- **TASK STATEMENT**: Render the lines starting at the one containing "This screenshot has height=1250, width=1894." and ending at the one containing "(x=180, y=487)" as a Markdown table with columns Number and Line, omitting blank lines.

- **MATERIAL FOR THIS TASK**:
··········

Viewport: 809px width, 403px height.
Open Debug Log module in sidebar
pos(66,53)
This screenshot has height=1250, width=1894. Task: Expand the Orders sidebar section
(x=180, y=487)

··········

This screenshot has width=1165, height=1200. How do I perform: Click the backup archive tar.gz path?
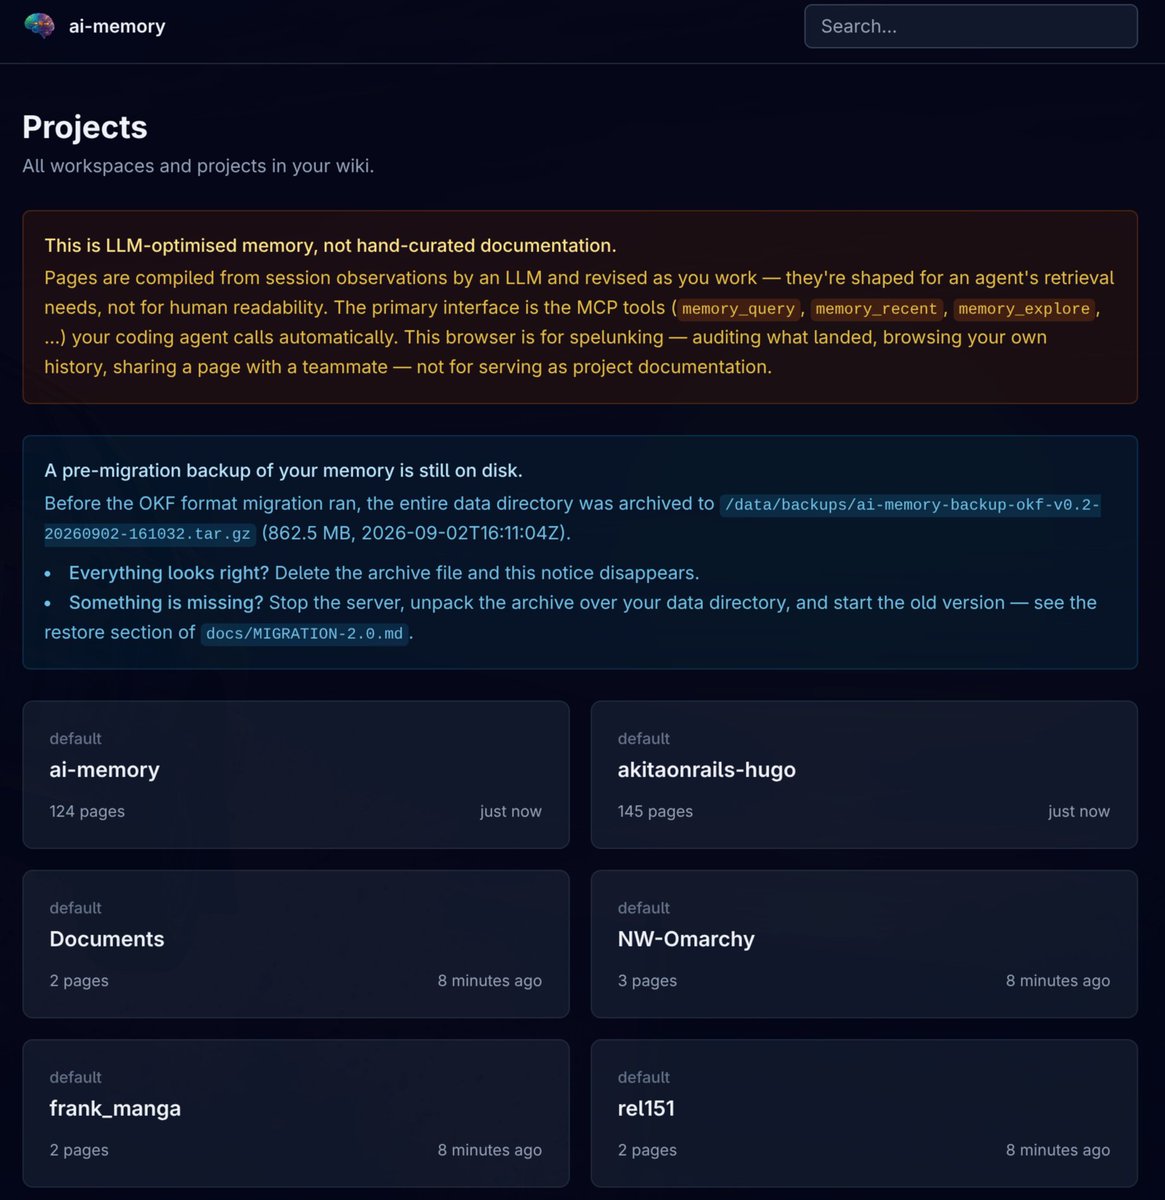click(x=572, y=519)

··········

- **TASK OUTPUT**:
| Number | Line |
|---|---|
| 1 | This screenshot has height=1250, width=1894. Task: Expand the Orders sidebar section |
| 2 | (x=180, y=487) |